The name of the General Sherman tree comes from the American Civil War general William Tecumseh Sherman. As the story goes, the tree was named by naturalist James Wolverton who served under Sherman in the Union Army.
With a volume of 52,500 cubic feet, the largest tree in the world is located in Sequoia National Park. Unlike the other trees we’ve mentioned so far, however, the exact location of General Sherman is available to the general public. You can walk right up to the giant sequoia, take pictures with it, and even touch the over-2,000-year-old tree.
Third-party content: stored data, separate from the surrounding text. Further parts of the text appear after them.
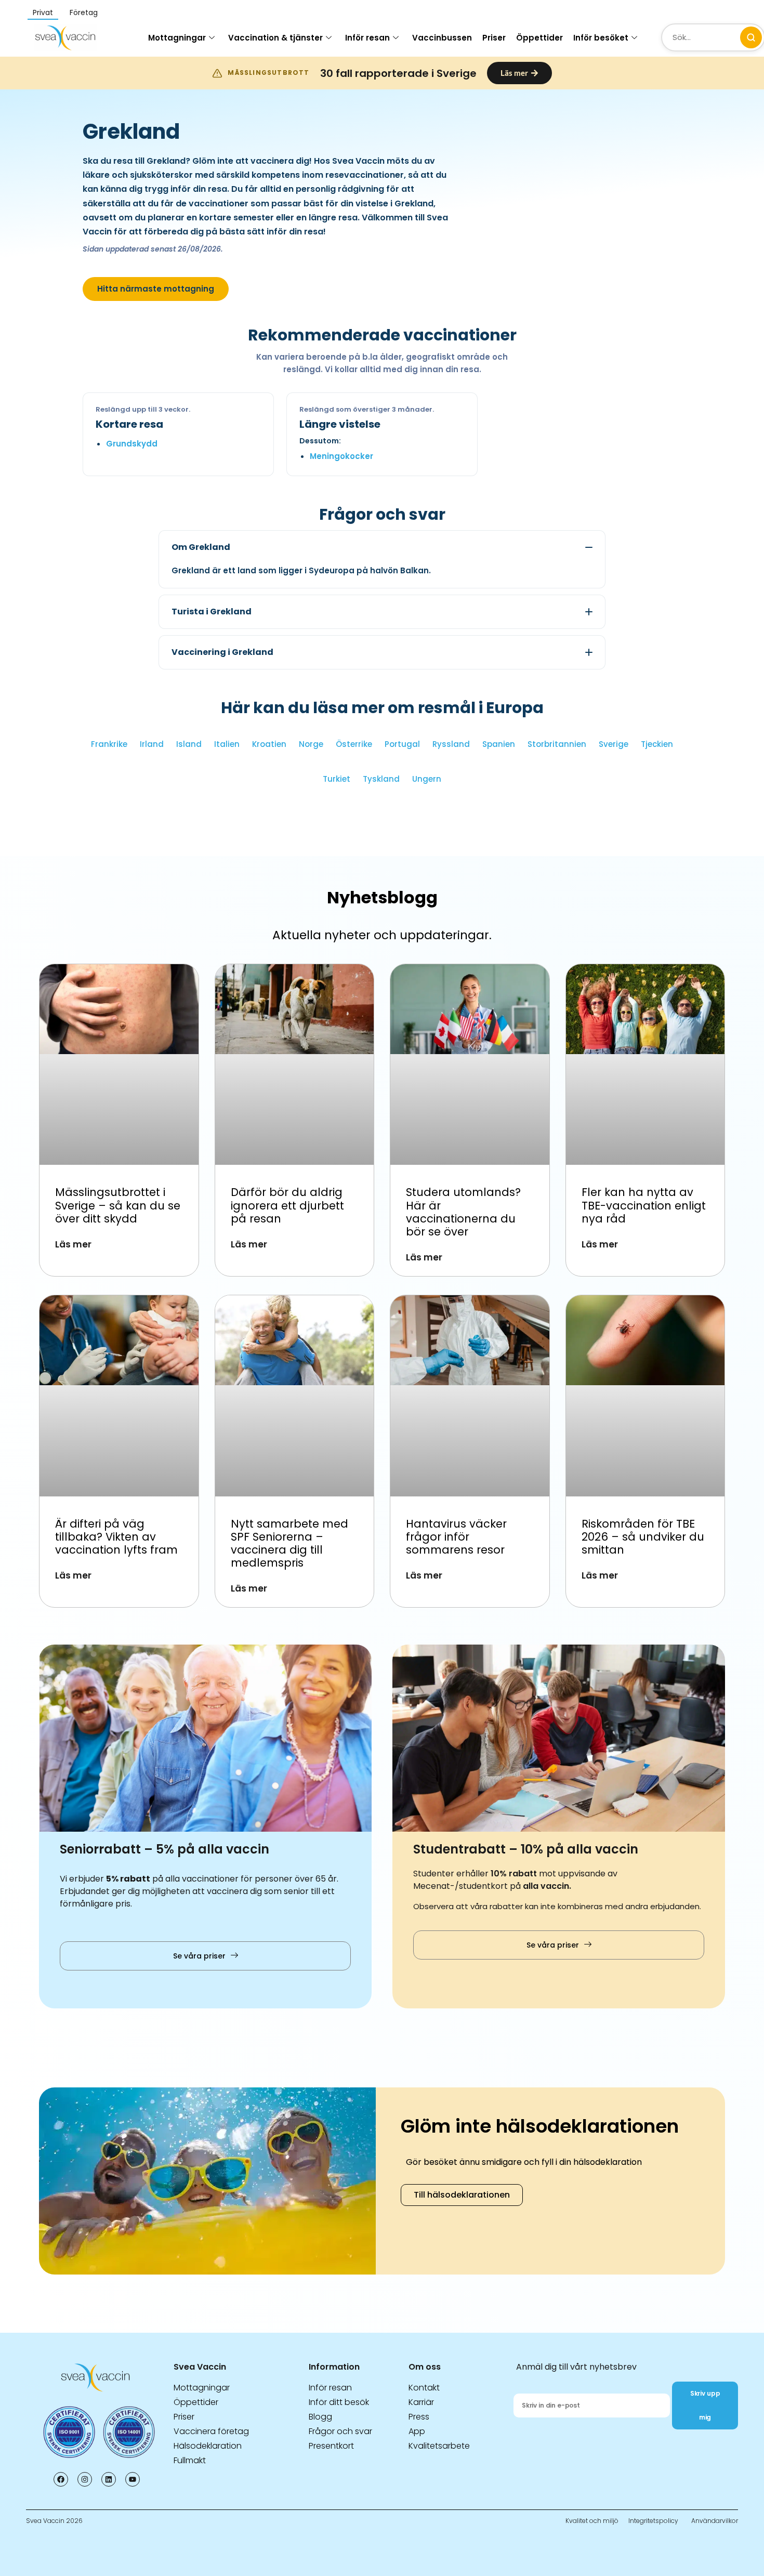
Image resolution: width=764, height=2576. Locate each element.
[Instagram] (84, 2479)
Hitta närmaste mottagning (155, 288)
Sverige (613, 744)
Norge (311, 744)
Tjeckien (657, 744)
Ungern (426, 778)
While General Sherman is the largest recorded tree that is still alive, it is not the largest recorded tree in history. The Lindsey Creek tree was far larger than General Sherman with a volume of over 90,000 cubic feet. However, it was uprooted by a storm in 1905. That must have been one massive storm for it to take out such a massive tree.
Another tree, known as the Crannell Creek Giant, was believed to have been about 20% larger by volume than General Sherman, but was cut down some time in the 1940s.
The Largest Canopy in the World
The tree with the largest recorded canopy in the world is located in Anantapur, India and is known as Thimmamma Marrimanu. The banyan tree has a canopy that covers over 19,100 square meters, or 4.7 acres.
The tree has definitely received some help from the local forestry service, though, as they make efforts to protect its young roots, support its larger roots, and even water it with an underground irrigation system.
Part of the reason that locals make such efforts to support Thimmamma Marrimanu is that it holds enormous religious significance for the people in this area of India. As the legend goes, a woman named Thimmamma threw herself on the funeral pyre of her husband, and so the tree sprung up from one of the poles used for the funeral pyre.
A small temple dedicated to Thimmamma is now located beneath the tree. Locals believe that if a childless couple goes to worship at this temple, they will receive a child the next year.
The Widest Trunk in the World
The tree with the widest trunk in the world is located in the Mexican state of Oaxaca and is known as Arbol de Tule. It’s a Montezuma cypress located on the church grounds in the center of the town of Santa Maria del Tule and its trunk has a circumference of about 138 feet.
The exact age of the tree is unknown, but most estimates place it somewhere between 1,200 and 3,000 years (while one estimate actually claims it may be as old as 6,000 years).
As the local Zapotec legend goes, an Aztec priest known as Pechocha planted the tree 1,400 years ago. The site of the tree was sacred to the Zapotec people but was later taken over by the Roman Catholic Church.